To get that sweater effect, Hunt’s artwork was given to the Granted Sweater Company in Vancouver.
The second generation family-run business designs and produces all its sweaters locally, using only domestic wool yarn. Each of the Burton x Granted sweaters took upwards of 25 hours to make, before it was photographed, and reproduced using a dye sublimation printing technique.
“When you look at the uniforms up close you can almost see the thread,” he says of the final outerwear product that had the four images printed on Sorona, a Dupont renewable plant-based fiber that has been blended with polyester. “That fiber is really strong with a four-way stretch so it’s great for athletes.”

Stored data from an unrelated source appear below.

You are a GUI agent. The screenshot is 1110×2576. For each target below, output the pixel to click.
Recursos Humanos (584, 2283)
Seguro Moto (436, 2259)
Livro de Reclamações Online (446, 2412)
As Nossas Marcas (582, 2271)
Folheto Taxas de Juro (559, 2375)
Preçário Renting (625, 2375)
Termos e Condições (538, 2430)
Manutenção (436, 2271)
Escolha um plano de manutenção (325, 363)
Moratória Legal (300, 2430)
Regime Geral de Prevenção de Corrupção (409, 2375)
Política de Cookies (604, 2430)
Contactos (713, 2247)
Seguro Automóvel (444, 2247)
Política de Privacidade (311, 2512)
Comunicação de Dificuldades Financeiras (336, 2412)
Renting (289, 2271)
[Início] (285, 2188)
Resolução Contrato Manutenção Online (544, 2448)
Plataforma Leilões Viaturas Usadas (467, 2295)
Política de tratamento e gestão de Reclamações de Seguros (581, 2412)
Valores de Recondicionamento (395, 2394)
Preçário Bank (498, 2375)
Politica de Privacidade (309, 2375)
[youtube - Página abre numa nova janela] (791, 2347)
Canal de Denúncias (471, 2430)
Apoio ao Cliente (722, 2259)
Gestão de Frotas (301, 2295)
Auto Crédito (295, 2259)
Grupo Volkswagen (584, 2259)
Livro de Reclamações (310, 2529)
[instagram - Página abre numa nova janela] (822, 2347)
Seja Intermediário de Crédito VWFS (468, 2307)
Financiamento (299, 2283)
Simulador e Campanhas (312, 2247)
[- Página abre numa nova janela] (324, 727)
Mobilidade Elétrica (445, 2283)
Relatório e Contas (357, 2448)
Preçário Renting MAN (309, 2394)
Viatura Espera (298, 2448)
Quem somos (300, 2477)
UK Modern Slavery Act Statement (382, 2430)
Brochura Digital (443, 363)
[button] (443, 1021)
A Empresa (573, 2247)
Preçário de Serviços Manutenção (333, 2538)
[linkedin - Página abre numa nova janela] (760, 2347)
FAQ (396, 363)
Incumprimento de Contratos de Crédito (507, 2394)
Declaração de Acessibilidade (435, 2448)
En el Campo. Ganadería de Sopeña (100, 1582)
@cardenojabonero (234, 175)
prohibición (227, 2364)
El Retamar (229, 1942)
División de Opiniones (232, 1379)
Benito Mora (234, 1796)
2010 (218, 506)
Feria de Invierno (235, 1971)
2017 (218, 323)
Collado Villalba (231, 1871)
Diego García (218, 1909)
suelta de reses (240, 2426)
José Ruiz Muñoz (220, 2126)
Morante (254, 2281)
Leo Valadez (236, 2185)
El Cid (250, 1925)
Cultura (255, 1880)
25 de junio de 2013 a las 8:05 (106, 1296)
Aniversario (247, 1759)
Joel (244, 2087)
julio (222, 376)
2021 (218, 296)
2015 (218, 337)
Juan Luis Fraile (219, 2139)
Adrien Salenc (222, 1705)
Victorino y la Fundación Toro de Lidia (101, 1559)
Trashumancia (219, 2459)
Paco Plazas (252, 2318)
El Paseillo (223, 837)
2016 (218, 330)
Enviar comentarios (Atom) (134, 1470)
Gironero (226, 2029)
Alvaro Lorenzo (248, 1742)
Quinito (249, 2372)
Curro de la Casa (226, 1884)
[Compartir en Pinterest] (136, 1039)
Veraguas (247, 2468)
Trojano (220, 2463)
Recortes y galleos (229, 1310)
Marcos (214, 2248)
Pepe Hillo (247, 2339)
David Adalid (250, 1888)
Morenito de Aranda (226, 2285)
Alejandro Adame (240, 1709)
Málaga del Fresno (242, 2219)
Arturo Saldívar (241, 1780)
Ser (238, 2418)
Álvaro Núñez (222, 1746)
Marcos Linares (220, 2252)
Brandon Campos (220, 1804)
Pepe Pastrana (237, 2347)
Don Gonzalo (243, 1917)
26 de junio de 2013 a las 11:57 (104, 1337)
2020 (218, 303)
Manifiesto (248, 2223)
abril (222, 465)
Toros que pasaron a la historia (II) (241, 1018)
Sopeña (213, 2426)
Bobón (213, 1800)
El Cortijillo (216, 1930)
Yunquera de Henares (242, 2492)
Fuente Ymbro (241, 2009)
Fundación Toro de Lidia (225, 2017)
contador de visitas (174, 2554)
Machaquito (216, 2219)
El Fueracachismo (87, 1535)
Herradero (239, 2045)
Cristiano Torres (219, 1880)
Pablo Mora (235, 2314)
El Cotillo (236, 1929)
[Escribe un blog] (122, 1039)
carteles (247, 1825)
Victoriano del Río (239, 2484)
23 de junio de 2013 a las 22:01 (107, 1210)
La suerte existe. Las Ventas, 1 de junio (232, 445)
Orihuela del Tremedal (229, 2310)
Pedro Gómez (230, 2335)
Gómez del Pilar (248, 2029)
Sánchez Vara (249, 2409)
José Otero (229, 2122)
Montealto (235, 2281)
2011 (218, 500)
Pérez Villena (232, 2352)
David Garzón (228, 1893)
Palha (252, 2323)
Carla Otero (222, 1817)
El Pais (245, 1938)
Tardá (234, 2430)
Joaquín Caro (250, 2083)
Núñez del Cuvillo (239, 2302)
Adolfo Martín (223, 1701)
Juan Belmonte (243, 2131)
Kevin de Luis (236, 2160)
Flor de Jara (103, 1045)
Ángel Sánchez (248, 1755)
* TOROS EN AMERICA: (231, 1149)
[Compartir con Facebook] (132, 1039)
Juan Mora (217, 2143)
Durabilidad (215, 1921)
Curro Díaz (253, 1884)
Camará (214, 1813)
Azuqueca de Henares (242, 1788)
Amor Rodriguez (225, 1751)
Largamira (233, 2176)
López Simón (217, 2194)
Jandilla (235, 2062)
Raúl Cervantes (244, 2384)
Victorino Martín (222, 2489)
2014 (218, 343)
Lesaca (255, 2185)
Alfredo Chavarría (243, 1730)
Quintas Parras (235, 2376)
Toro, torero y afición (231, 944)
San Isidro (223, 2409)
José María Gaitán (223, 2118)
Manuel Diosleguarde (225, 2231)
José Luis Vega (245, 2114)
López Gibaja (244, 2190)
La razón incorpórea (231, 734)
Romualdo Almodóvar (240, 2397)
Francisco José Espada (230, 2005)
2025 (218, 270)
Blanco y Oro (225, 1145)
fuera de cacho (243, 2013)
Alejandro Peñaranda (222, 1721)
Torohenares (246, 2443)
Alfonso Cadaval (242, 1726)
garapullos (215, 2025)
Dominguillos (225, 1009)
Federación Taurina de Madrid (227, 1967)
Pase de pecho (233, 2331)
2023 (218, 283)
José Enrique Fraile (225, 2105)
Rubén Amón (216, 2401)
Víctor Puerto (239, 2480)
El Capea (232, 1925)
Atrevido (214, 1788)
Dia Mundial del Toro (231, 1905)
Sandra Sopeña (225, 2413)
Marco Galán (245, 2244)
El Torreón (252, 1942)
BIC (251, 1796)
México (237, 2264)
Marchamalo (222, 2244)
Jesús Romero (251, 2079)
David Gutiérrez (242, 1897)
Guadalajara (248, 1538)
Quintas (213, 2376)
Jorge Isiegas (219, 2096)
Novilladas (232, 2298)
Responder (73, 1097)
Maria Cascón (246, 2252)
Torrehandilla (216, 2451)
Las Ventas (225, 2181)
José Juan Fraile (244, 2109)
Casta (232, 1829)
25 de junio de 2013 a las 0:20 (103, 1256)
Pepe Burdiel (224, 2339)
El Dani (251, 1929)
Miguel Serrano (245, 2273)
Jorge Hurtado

While designing a uniform, Dacyshyn says he tries to do something interesting and creative while acknowledging the heritage of a country rather than the obvious colour block thing. “That’s not what snowboarding is about,” he says. “It’s about individuality, and creativity and having fun.”
As official sponsor of the Canadian National Freestyle Team, Burton created a head-to-toe uniform of over 10 items, including the hand knit Granted Sweater to match the outerwear the athletes received. But unfortunately for winter sports fans, unlike other Olympic paraphernalia, this particular uniform will not be sold to the public. Burton is also a longtime sponsor of team star Mark McMorris, who picked up bronze in the Slopestyle final last weekend. Canadian Olympic snowboarders face further competion in Big Air category next week.
Funnily enough, Dacyshn also designed the American snowboard freestyle uniforms, so he knew how different the looks would be. If you recall gold medalist Reg Gerrard’s gold suit, Dacysyn says it was inspired by old Apollo Mission spacesuits, as if boarders were getting ready to walk on the moon.
While talking to Dacyshyn from Burton HQ in Burlington, Vermont, I discover he is especially well versed on the topic of these thick and heavy toppers. He is quick to remind me that Cowichan sweaters can “only be made by the Cowichan people.” And he recently connected Granted Sweaters with the Grateful Dead camp on a limited edition release.
“I’ve got some beautiful sweaters,” he says. “And besides, one of my heroes, The Big Lebowski, wore one pretty much the whole movie.”